• WORK TO COMPLETE
Every line below from the one with "Редакция [button] (269, 24)" through the one with "December 2025 (245, 560)" should be retyped exactly, both ends included; no other lines and no pictures.

• WORKING DATA
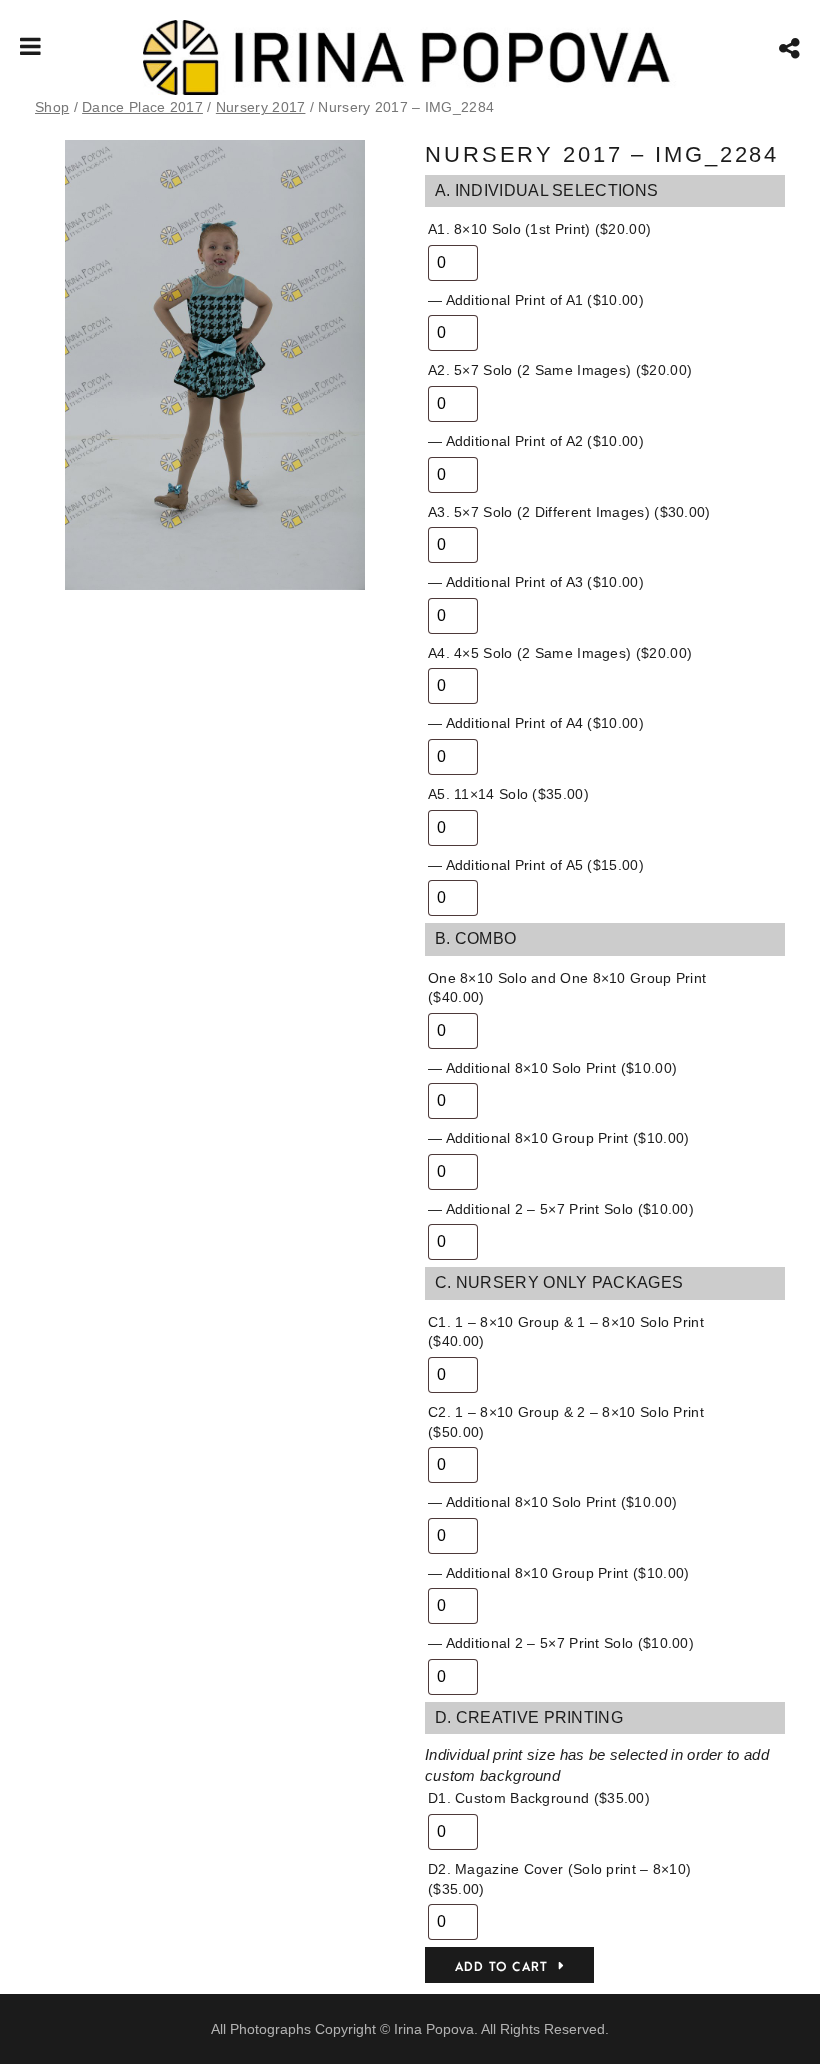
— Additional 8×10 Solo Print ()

==

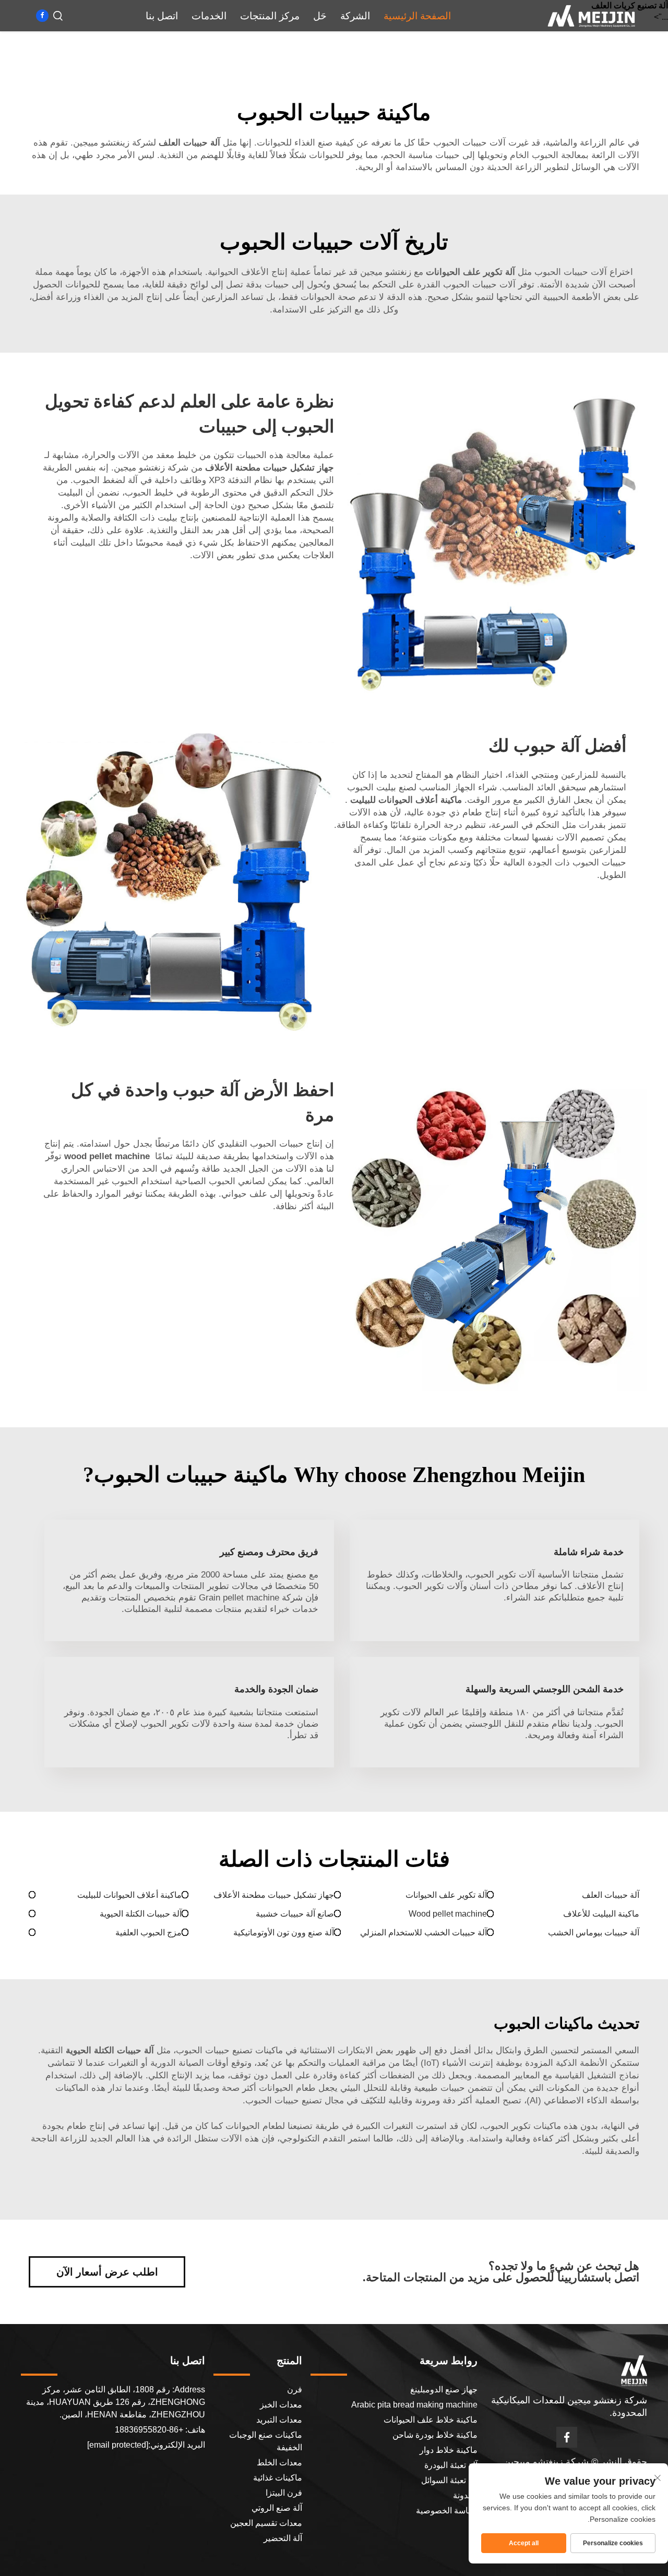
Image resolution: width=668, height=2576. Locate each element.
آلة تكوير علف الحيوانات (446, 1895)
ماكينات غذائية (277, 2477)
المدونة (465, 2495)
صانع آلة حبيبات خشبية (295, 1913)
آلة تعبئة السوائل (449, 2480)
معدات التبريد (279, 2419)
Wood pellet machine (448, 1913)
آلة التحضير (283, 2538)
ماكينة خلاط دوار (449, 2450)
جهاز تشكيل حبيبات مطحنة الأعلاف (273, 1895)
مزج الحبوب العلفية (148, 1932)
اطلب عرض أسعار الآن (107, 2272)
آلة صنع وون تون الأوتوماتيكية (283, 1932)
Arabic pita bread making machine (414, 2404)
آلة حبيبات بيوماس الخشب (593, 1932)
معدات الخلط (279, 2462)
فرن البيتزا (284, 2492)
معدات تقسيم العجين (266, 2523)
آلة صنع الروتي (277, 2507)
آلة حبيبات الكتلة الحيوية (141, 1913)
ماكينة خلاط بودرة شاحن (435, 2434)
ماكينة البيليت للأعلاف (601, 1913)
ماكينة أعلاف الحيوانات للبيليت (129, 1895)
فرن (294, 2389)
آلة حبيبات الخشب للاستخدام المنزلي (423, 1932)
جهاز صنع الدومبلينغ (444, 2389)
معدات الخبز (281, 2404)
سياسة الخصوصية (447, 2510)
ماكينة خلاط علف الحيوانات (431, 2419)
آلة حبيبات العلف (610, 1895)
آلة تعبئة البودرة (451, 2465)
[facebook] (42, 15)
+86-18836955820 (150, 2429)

---

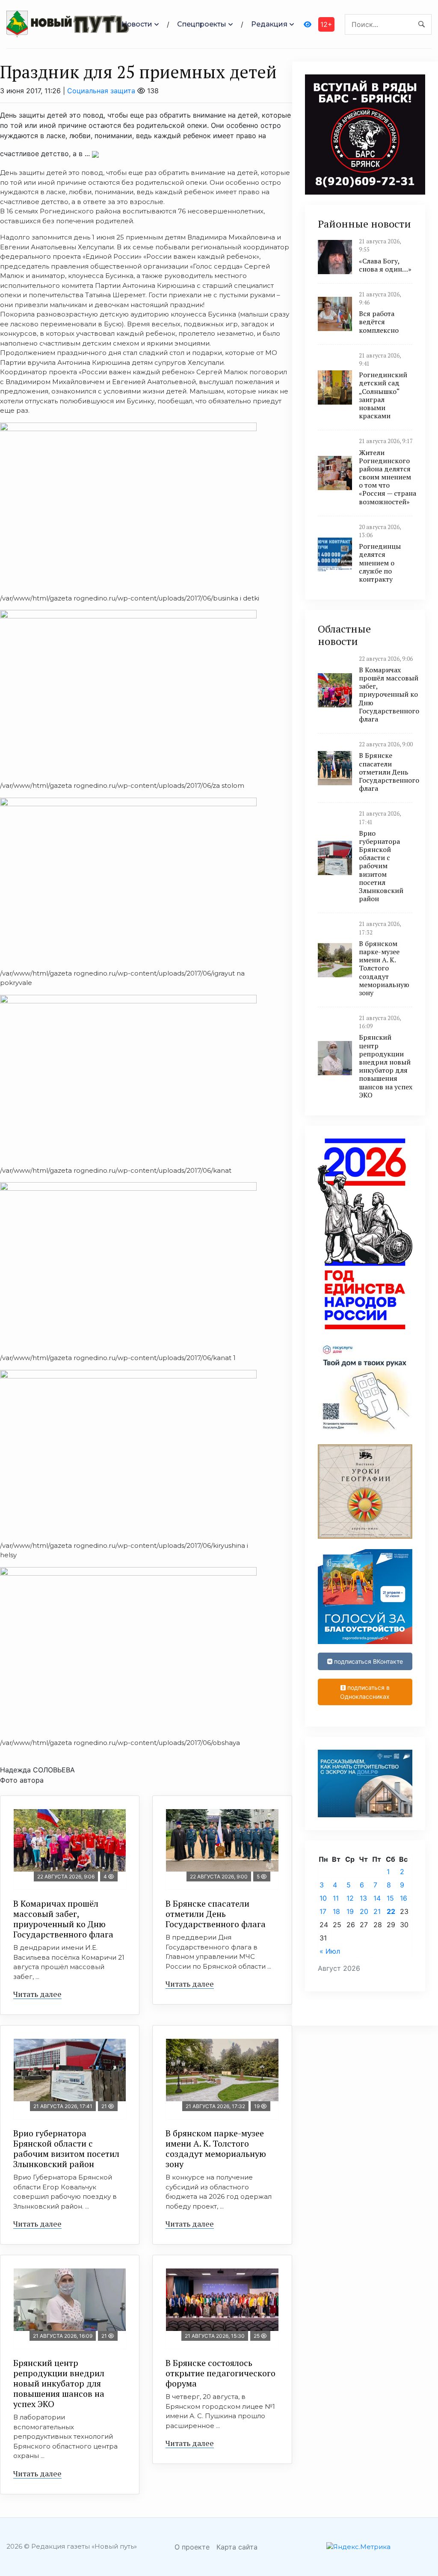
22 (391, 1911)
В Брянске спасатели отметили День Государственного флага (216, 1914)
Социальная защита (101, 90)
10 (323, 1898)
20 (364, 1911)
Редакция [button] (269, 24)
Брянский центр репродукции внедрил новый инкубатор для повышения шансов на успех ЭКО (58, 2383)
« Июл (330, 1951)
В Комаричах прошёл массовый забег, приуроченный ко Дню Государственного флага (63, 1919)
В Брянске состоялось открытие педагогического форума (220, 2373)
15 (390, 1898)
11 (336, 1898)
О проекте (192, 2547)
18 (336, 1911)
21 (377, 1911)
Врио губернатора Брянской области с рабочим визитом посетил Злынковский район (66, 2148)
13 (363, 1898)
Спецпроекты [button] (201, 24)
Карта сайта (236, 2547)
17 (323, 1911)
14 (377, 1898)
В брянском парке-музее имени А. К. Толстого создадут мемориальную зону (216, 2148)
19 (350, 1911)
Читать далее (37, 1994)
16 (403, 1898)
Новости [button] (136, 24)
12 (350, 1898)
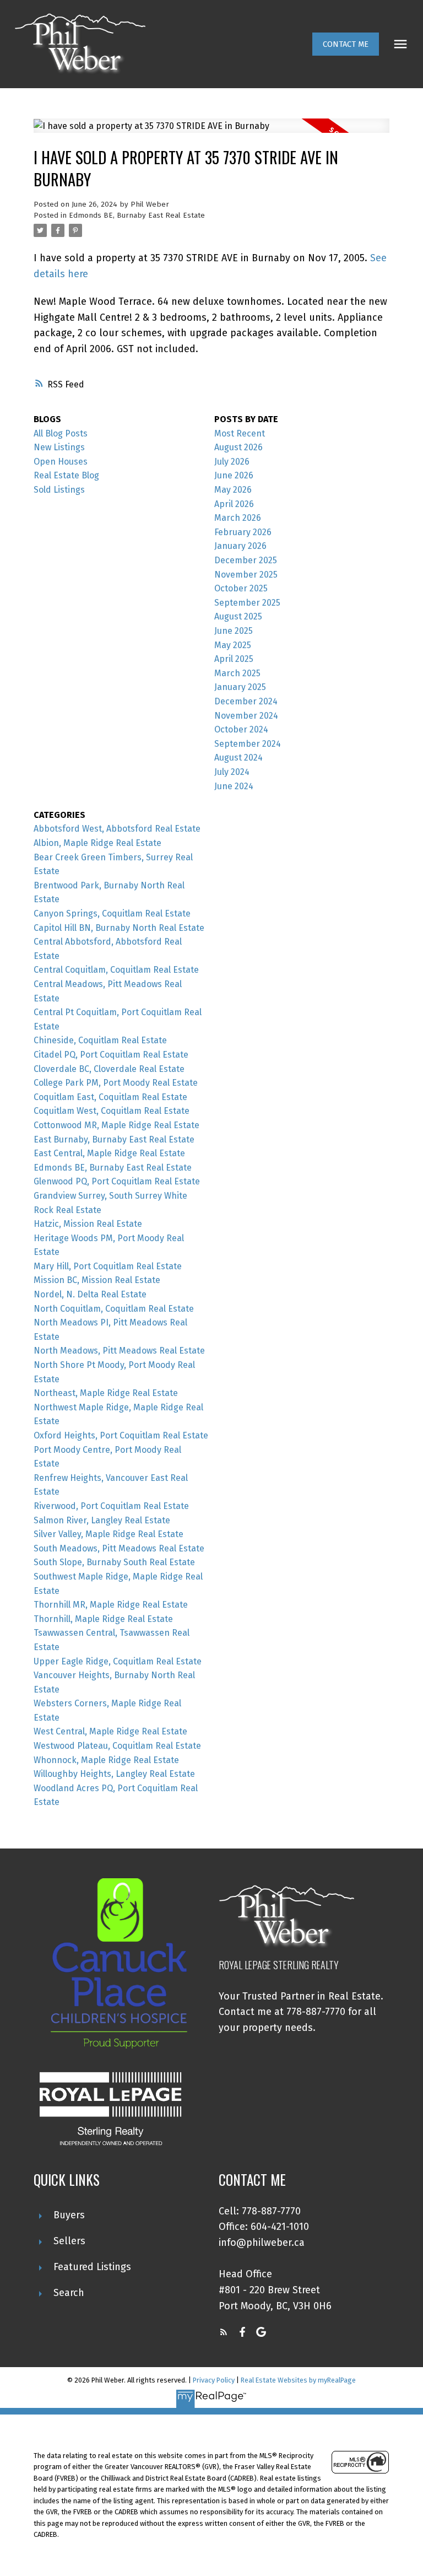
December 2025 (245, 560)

• RESPONSE
Редакция [button] (269, 24)
Брянский центр репродукции внедрил новый инкубатор для повышения шансов на успех ЭКО (58, 2383)
« Июл (330, 1951)
В Комаричах прошёл массовый забег, приуроченный ко Дню Государственного флага (63, 1919)
В Брянске состоялось открытие педагогического форума (220, 2373)
15 (390, 1898)
11 (336, 1898)
О проекте (192, 2547)
18 (336, 1911)
21 (377, 1911)
Врио губернатора Брянской области с рабочим визитом посетил Злынковский район (66, 2148)
13 (363, 1898)
Спецпроекты [button] (201, 24)
Карта сайта (236, 2547)
17 (323, 1911)
14 (377, 1898)
В брянском парке-музее имени А. К. Толстого создадут мемориальную зону (216, 2148)
19 (350, 1911)
Читать далее (37, 1994)
16 (403, 1898)
Новости [button] (136, 24)
12 (350, 1898)
December 2025 (245, 560)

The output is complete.